El verbo _pasear_ significa, primordialmente, 'dar un paseo', pero también significa 'hacer que alguien (o algo) dé un paseo'. Así pues, _pasear al abuelo_, _pasear las cabras_ o _pasear al niño_ son también formas posibles, y muy normales, de expresarse.

Como se ha dicho, los verbos _caminar_ y _andar_ no funcionan por sí solos para el propósito de esta consulta.


----------



## Ferrol

Sendro Páez said:


> _Pasear al perro_.
> 
> El verbo _pasear_ significa, primordialmente, 'dar un paseo', pero también significa 'hacer que alguien (o algo) dé un paseo'. Así pues, _pasear al abuelo_, _pasear las cabras_ o _pasear al niño_ son también formas posibles, y muy normales, de expresarse.
> 
> Como se ha dicho, los verbos _caminar_ y _andar_ no funcionan por sí solos para el propósito de esta consulta.


De acuerdo contigo. 
Véase la acepción 4 de “pasear” en el
DLE de la r.a.e.

tr. Hacer pasear. Pasear a un niño. Pasear a un caballo.


----------



## Rocko!

Tras revisar el diccionario, veo que esta acepción de “pasear a alguien” la agregaron al DLE, ya que el DRAE2001 no la incluía.

■ **Enunciado**:
Continúa el hilo de foro sobre el verbo «pasear» a partir de su último mensaje.

■ **Material recopilado**:

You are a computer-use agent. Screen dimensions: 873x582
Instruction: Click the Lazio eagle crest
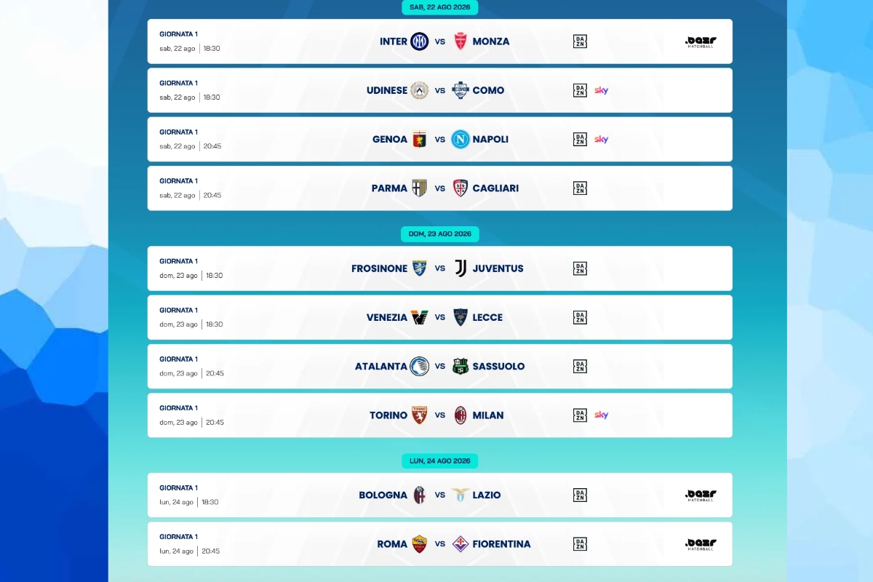pyautogui.click(x=460, y=495)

■ **Respuesta**:
Posiblemente no se estilaba en España, pero ya se ven ejemplos modernos:


> "Si estáis apuntados a futbol, si lleváis en ballet desde los seis años, si sacáis a pasear a vuestros perros por las noches ... ¡Olvidadlo!


Fuente de la cita: http://www.sataa.upm.es/LaETSIAenByN/Winglet.php


----------



## Sendro Páez

Compruebo que María Moliner documentó ya esa acepción de pasear en su diccionario. Este fue compuesto entre 1955 y 1966, aproximadamente, si bien mi ejemplar es de una impresión (que no edición) de 1973.

Por cierto, antes no comenté nada sobre la frase original de 2009:


gotitadeleche said:


> Poner una correa, cadena, cuerda o atadura a un perro es permitido bajo circunstancias limitadas incluyendo cuando:
> *caminando un perro*,


Contiene muchos errores. Creo que no es cosa de desmenuzarlos ahora, pero este extremo debe quedar claro.


----------



## Arthur Harold Kane

Por si sirve de algo, hablé con mi alumna hoy y me dijo que sin duda se dice "caminar el perro" en Puerto Rico o, posiblemente, "sacar al perro", pero nunca "pasear al perro"--al oír esta última frase, frunció el ceño.


----------



## Aviador

Arthur Harold Kane said:


> ... pero nunca "pasear al perro"--al oír esta última frase, frunció el ceño.


Quizá como yo habría fruncido el ceño al oír "caminar el perro". No, por aquí eso no suena nada bien. Lo que es habitual es _sacar el perro_, _pasear el perro_, _llevar el perro a pasear_, etc.


----------



## Elcanario

Arthur Harold Kane said:


> One of my students (a Puerto Rican heritage speaker) wrote this in an essay and it sounds terrible to me; this usage is not in the RAE dictionary.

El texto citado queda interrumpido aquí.